The Missing Years

Image of The Missing Years
Author(s): 
Release Date: 
April 23, 2019
Publisher/Imprint: 
Berkley
Pages: 
384
Reviewed by: 

The Missing Years begins with a Gothic hint that rapidly segues into a suspenseful thriller with a breathless twist of a dénouement.”

When Alisa Calder was seven, her father disappeared and was never seen again. Eventually, her mother remarried, giving Alisa a half-sister and a concerned stepfather.

Twenty-seven years later, Alisa is estranged from her family, and her mother has died, leaving her half-owner of The Manse, an old Scottish house in the middle of nowhere. Alisa would sell the property, but there’s a catch; the other half of The Manse was left to her missing father.

To expedite a sale, she must have her father declared dead, and while she’s hesitant to do so, Alisa is rapidly leaning toward that notion. In the meantime, she’s invited half-sister Carrie, now an actress, to stay with her and commute to Edinburgh where she’s performing in a play.

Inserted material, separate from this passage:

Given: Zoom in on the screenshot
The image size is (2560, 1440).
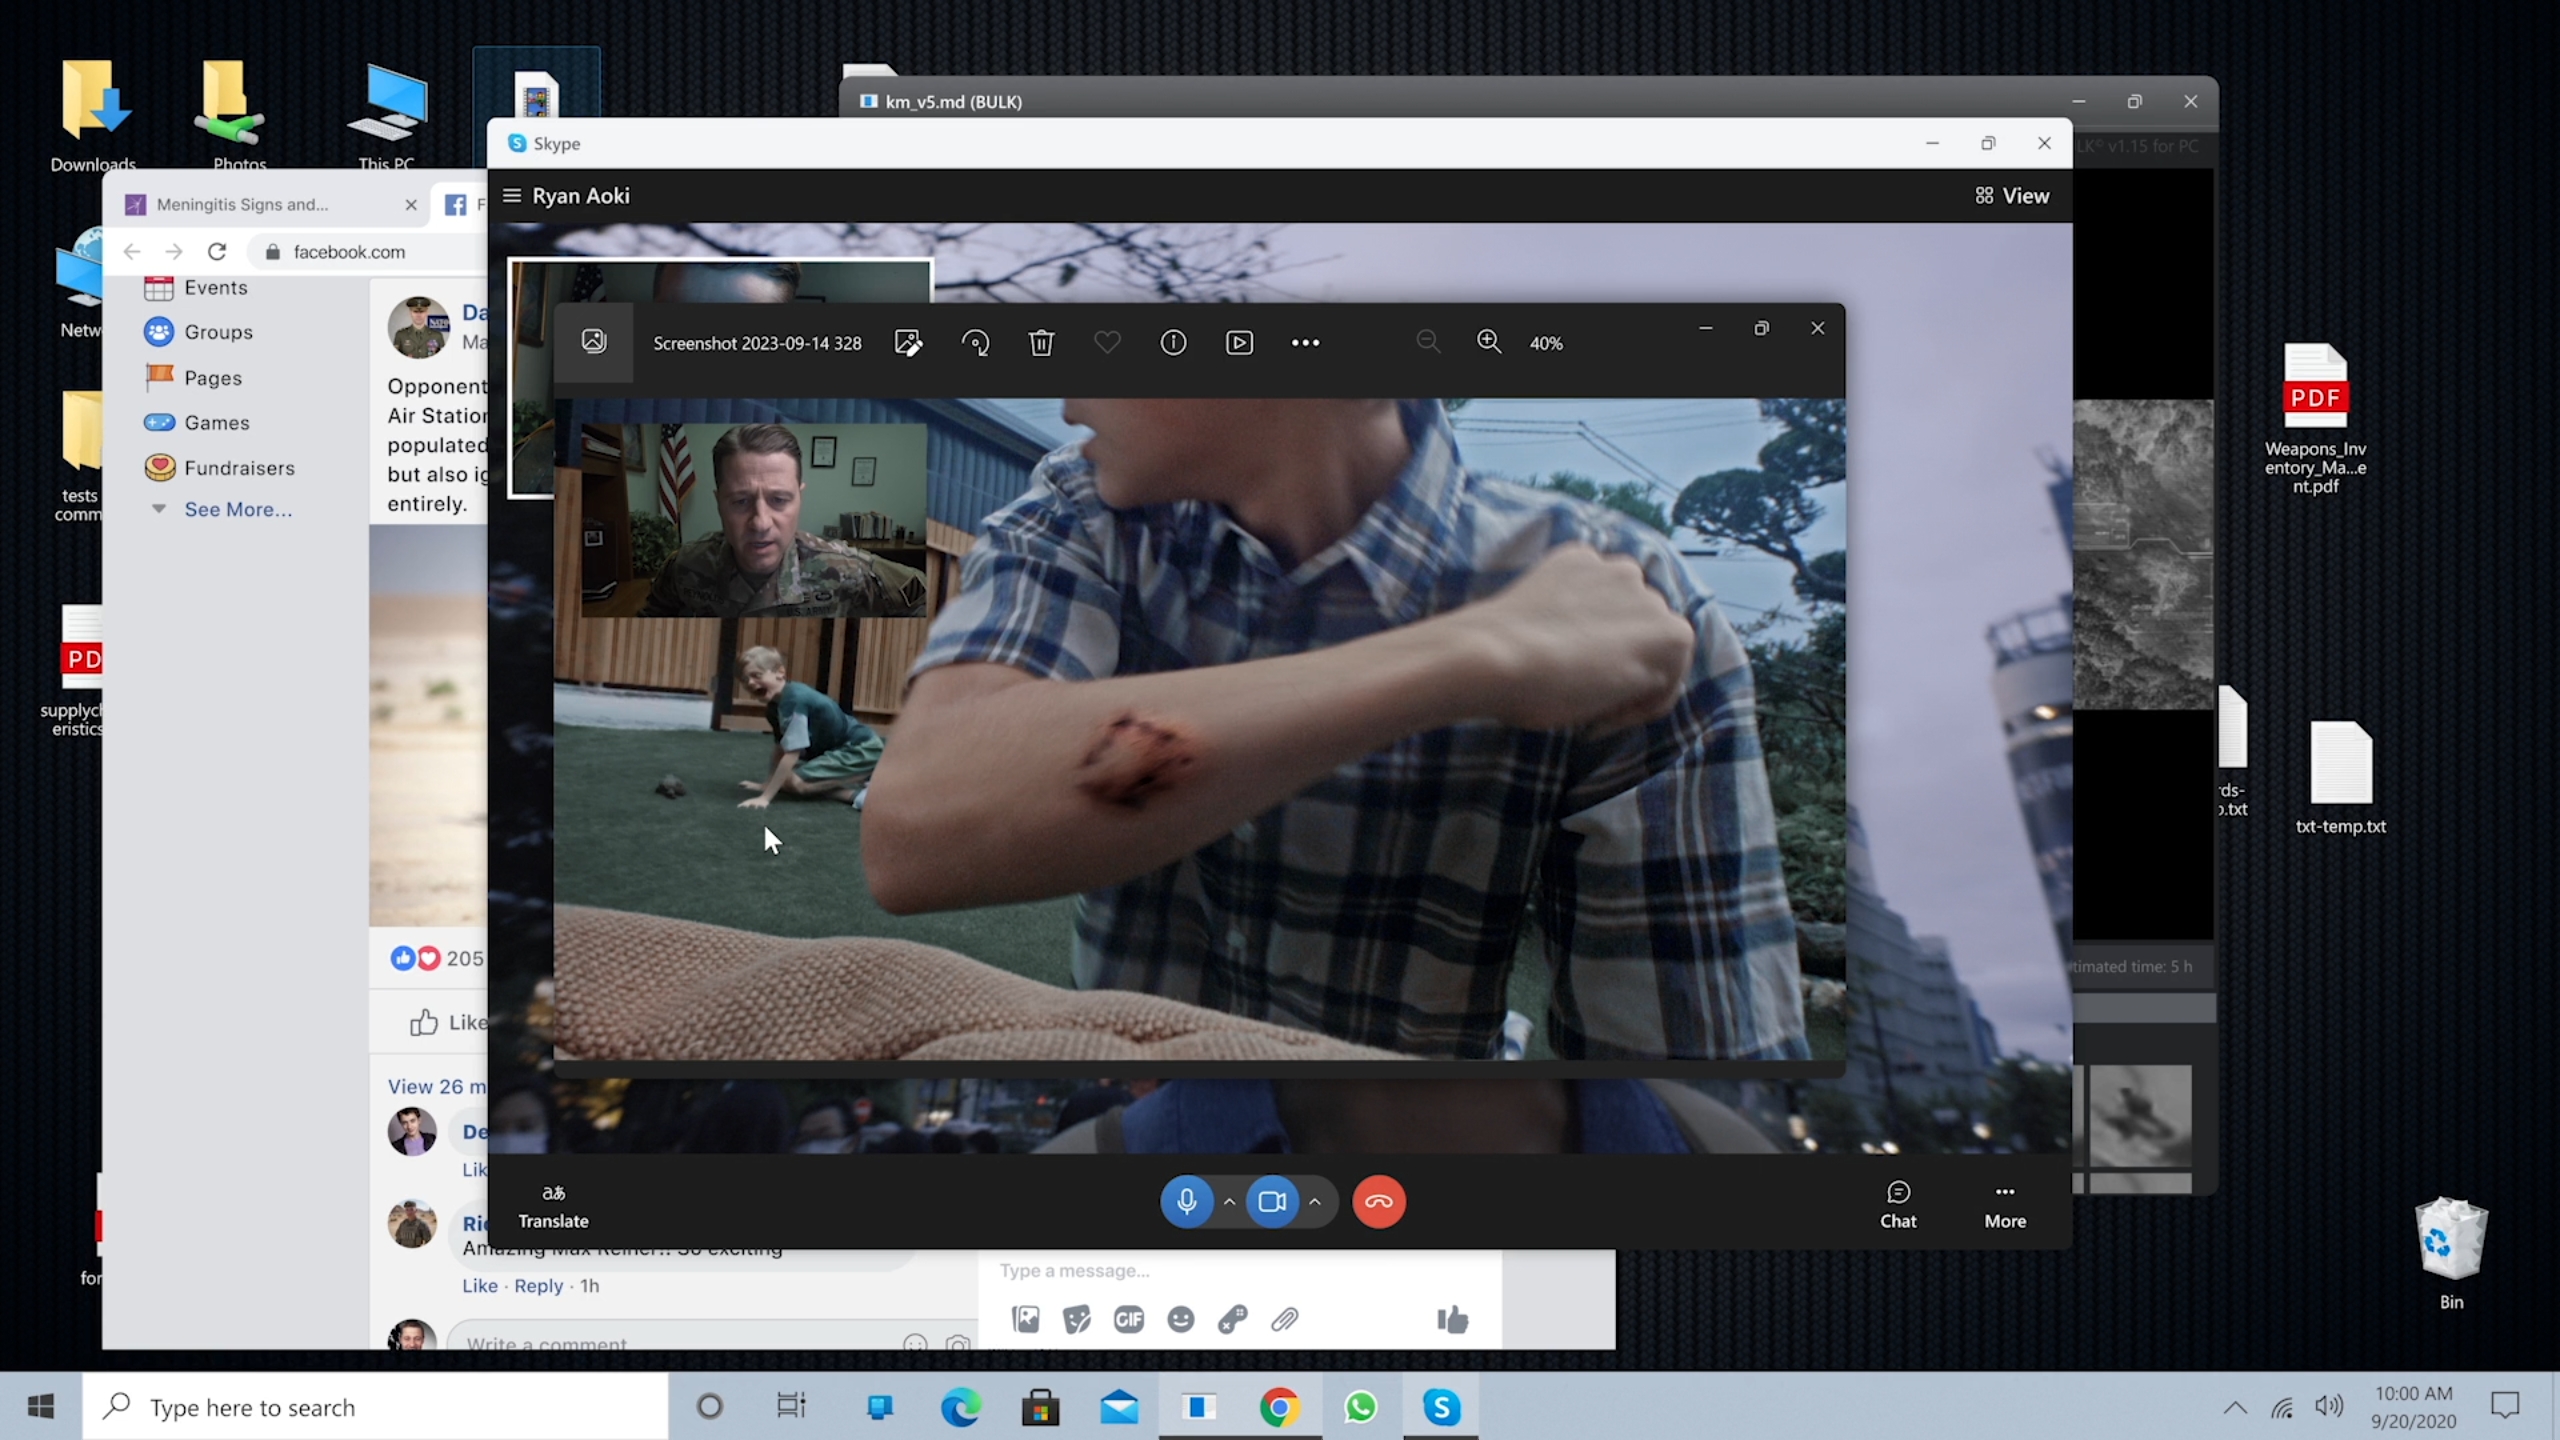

From the beginning, The Manse is an unsettling place, aside from the memories Alisa has, and with good reason. The first night, she discovers a stranger wondering the halls.

He’s Jami McCue and his excuse for being in The Manse is that he’s looking for his sister.

“Sometimes she comes here. She’s a wee bit different, not a tinnie short of a six-pack but a wee bit away wi’ the fairies. I couldnae find her and I thought she might be here. She has a thing about this place.”

Fiona’s “fascinationz” with The Manse isn’t explained, nor how Jamie got inside. Wandering fey sister excepted, there are other disquieting occurrences—ashtrays filled with cigarette butts that neither Alisa or Carrie have smoked, boxes that have been open and stashed in an attic room, the way animals avoid the garden boundary marked by a stone wall, hostile neighbors, and a newspaper from the day Martin Calder disappeared, marked in red and left on the doorstep.

Other than their curiosity, everyone else is mostly friendly, however, including the fey Fiona who soon becomes Carrie’s close friend, while Alisa and Jamie cultivate a friendship though Jamie obviously would like it to be more. Though Alisa has a significant other in the person of Jonathan Powell, a television journalist for whom she is field producer for the BBC, she finds Ben Rankin, manager of the Kingroissie Hotel, and friend from her childhood more interesting romantically. And there’s Alistair, who seems to take a dislike to Alisa for no other reason than that her name is Calder.

An aura of unease hovers and the disquieting little events of things witnessed only by Alisa and no one else continue.

Alisa can’t be certain whether what is happening is linked to her father’s disappearance or whether her dislike of returning to the Manse is making her imagine danger where none exists. So far no one else has witnessed any of the things she says have happened, but she can’t help thinking that some time very soon, all her questions will be answered, and not in a way she will like.

The Missing Years is a slow-starting book that takes a bit to get going but this isn’t necessarily a bad thing, because there’s a great deal of exposition the main character has to reveal to set events in motion. Each action is carefully laid out in a way making the reader anticipate what will happen but when it does, s/he’s startled to discover it doesn’t occur quite as s/he expects.

All the players in the drama from Alisa to Fiona, and even Jonathan, Alisa’s significant other who’s mostly witnessed more or less remotely more or less via the newscasts he reports or in flashbacks, are meticulously characterized so the reader thinks he knows well how each will act—and is then proven cleverly wrong.

Separating the chapter is a bit of fantasizing on Alisa’s part, as she imagines where her missing father is and what he’s now doing. Some are truly heroic and some mundane, but as the climax of the story approaches, they become more realistic, until that final, blunt statement of fact comes crashing in.

There’s only one minor detail with which one might take exception. When Martin Calder’s fate is finally discovered, it’s more or less brushed aside with bare legal amenities. One feels there should have been more done than a mere summoning-up on that matter.

With its growing atmosphere of dread and its moody environs, The Missing Years begins with a Gothic hint that rapidly segues into a suspenseful thriller with a breathless twist of a dénouement.